The study offers the first extensive FUSE-based survey of H2 in the Galactic disk with updated distances, extending previous work and analyzing excitation states and molecular fractions in relation to dust and UV radiation.

Findings

H2 excitation temperatures suggest thermal coupling for low-J states.

Higher-J states are mainly excited by UV radiative pumping.

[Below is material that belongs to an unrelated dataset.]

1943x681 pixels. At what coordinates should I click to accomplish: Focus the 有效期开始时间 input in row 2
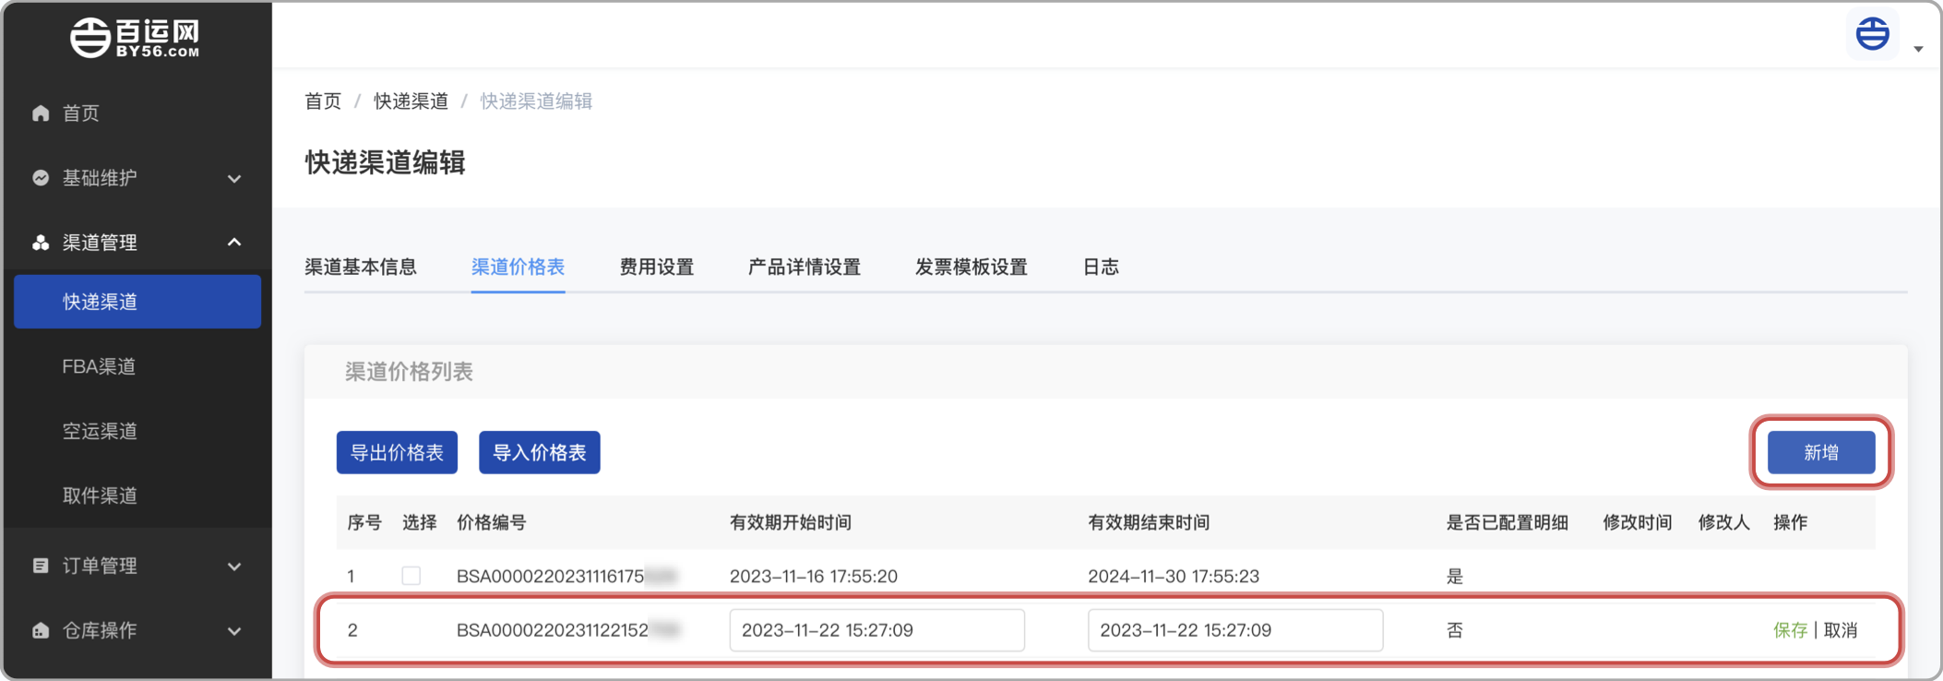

Molecular fraction increases significantly at N_H ≥ 10^21 cm^-2.

Abstract

We report results from a FUSE survey of interstellar molecular hydrogen (H2) in the Galactic disk toward 139 O-type and early B-type stars at Galactic latitudes $|b| < 10^{\circ}$, with updated photometric and parallax distances. The H2 absorption is measured using the far-ultraviolet Lyman and Werner bands, including strong R(0), R(1), and P(1) lines from rotational levels $J = 0$ and $J = 1$ and excited states up to $J = 5$ (sometimes $J = 6$ and 7). For each sight line, we report column densities $N_{H2}$, $N_{HI}$, $N(J)$, $N_H = N_{HI} + 2N_{H2}$, and molecular fraction, $f_{H2} = 2N_{H2}/N_H$. Our survey extends the 1977 Copernicus H2 survey up to $N_H \sim 5\times10^{21}$ cm$^{-2}$. The lowest rotational states have mean excitation temperatures and rms dispersions, $T_{01} = 88\pm 20$ K and $T_{02} = 77\pm18$ K, suggesting that J = 0,1,2 are coupled to the gas kinetic temperature. Populations of higher-J states exhibit mean excitation temperatures, $T_{24} = 237\pm91$ K and $T_{35} = 304\pm108$ K, produced primarily by UV radiative pumping. Correlations of $f_{H2}$ with E(B-V) and N_H show a transition to $f_{H2} \geq 0.1$ at $N_ H \geq 10^{21}$ cm$^{-2}$ and $E(B-V) > 0.2$, interpreted with an analytic model of H2 formation-dissociation equilibrium and attenuation of the far-UV radiation field by self-shielding and dust opacity. Results of this disk survey are compared to previous FUSE studies of H2 in translucent clouds, at high Galactic latitudes, and in the Magellanic Clouds. Using updated distances to the target stars, we find average sight-line values $\langle f_{H2} \rangle \geq 0.20$ and $\langle N_H/E(B-V) \rangle = (6.07\pm1.01)\times10^{21}$ cm$^{-2}$ mag$^{-1}$.